The Canadian dollar will remain near parity with the U.S. dollar for most of 2013, according to the Bank of Montreal (BMO) – and businesses should take advantage of the situation before the loonie falls further.
BMO chief Doug Porter also expects the weakness to persist, with the dollar falling to near 90 cents U.S. over the next five years.
The loonie has been coasting below parity for months, last inching above the benchmark level on Feb. 7. Over the past six months, the loonie has dropped more than five per cent, Porter said, and closed ahead 0.06 of a cent to 97.47 cents U.S. at the end of last week.

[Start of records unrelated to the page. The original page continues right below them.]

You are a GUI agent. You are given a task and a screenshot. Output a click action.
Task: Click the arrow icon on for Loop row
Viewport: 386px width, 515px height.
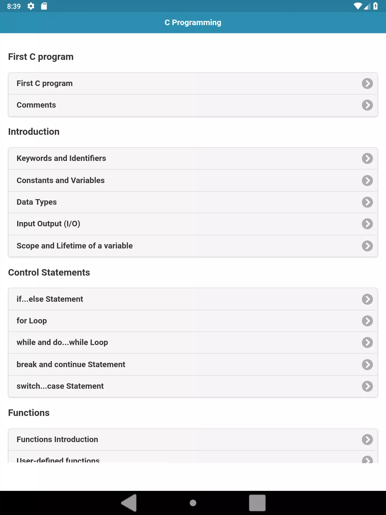point(367,321)
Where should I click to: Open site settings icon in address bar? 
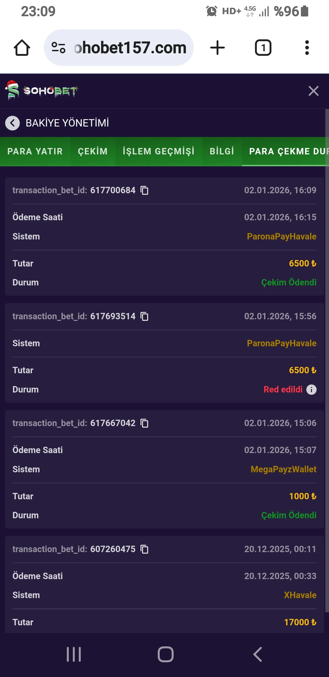58,48
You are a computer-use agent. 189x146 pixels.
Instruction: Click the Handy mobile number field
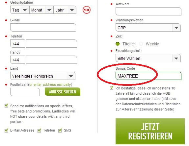[x=51, y=60]
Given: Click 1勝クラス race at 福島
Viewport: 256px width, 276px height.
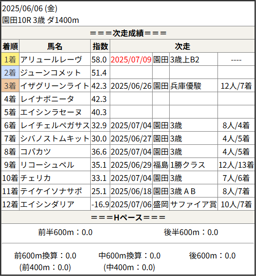Looking at the screenshot, I should (x=188, y=165).
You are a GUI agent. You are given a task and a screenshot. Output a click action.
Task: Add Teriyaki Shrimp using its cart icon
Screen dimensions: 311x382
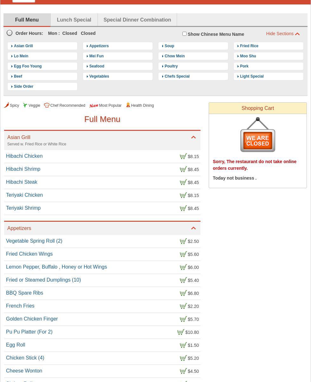pyautogui.click(x=183, y=208)
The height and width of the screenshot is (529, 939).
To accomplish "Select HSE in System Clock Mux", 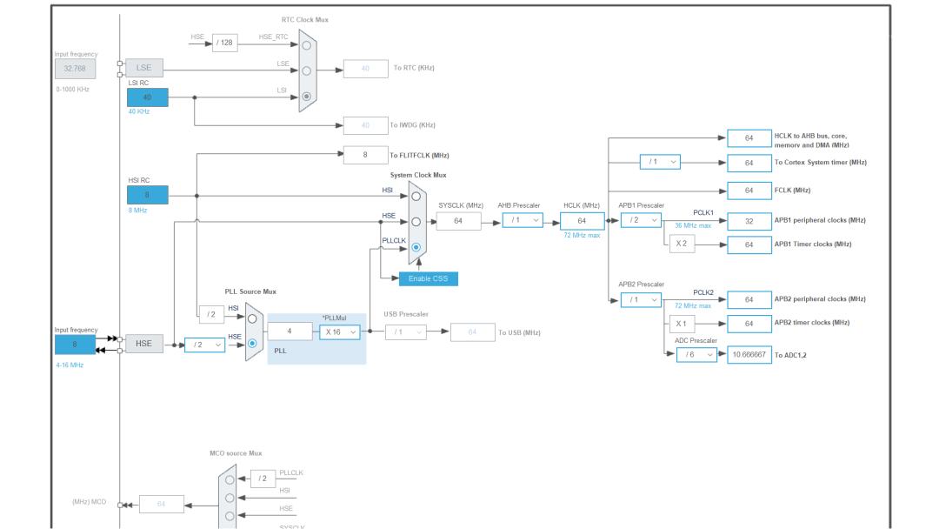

“There are a number of factors at play with the loonie’s slide, ranging from generalized U.S. dollar firming, to softer commodity prices, to a widening trade gap, to a less hawkish Bank of Canada,” Porter said.
BMO’s head of commercial banking, Steve Murphy, encouraged businesses to take advantage of a loonie close to parity with the U.S. greenback before it falls further. “Now is the time for businesses to leverage the strength of the loonie,” he said. “For those businesses looking to upgrade their processes, technology, and equipment to boost their productivity, the high value of the Canadian dollar can provide them with additional purchasing power when importing this equipment and purchasing supplies and inventory from the global market.”